◆ PROVIDED RECORDS
• • • • • • •

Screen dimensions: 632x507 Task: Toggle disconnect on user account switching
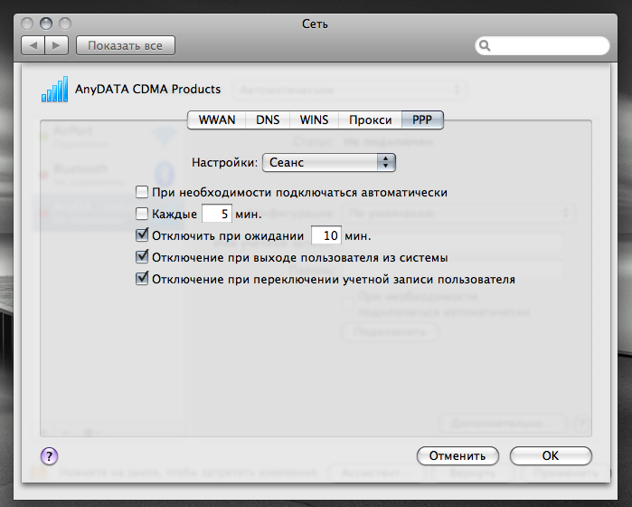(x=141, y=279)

• • • • • • •

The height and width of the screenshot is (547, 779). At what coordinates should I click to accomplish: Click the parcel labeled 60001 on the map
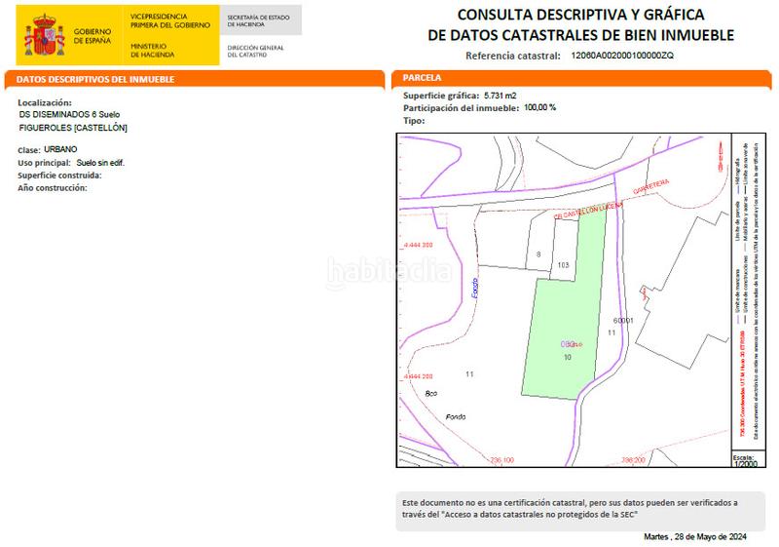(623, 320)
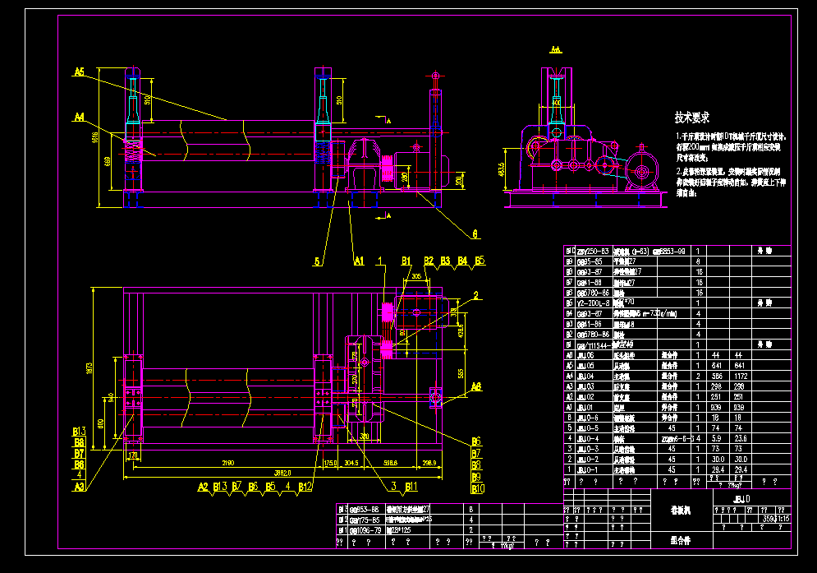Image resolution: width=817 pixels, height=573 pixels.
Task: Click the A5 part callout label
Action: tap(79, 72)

• • • • • • •

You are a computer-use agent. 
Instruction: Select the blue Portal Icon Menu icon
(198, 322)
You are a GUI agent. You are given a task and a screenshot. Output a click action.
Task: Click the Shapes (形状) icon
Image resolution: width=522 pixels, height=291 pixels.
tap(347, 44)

• • • • • • •

◆ THE TASK
In the material above, find each line that has the string "agent" and return it.

◆ TASK ANSWER
You are a computer-use agent. 
You are a GUI agent. You are given a task and a screenshot. Output a click action.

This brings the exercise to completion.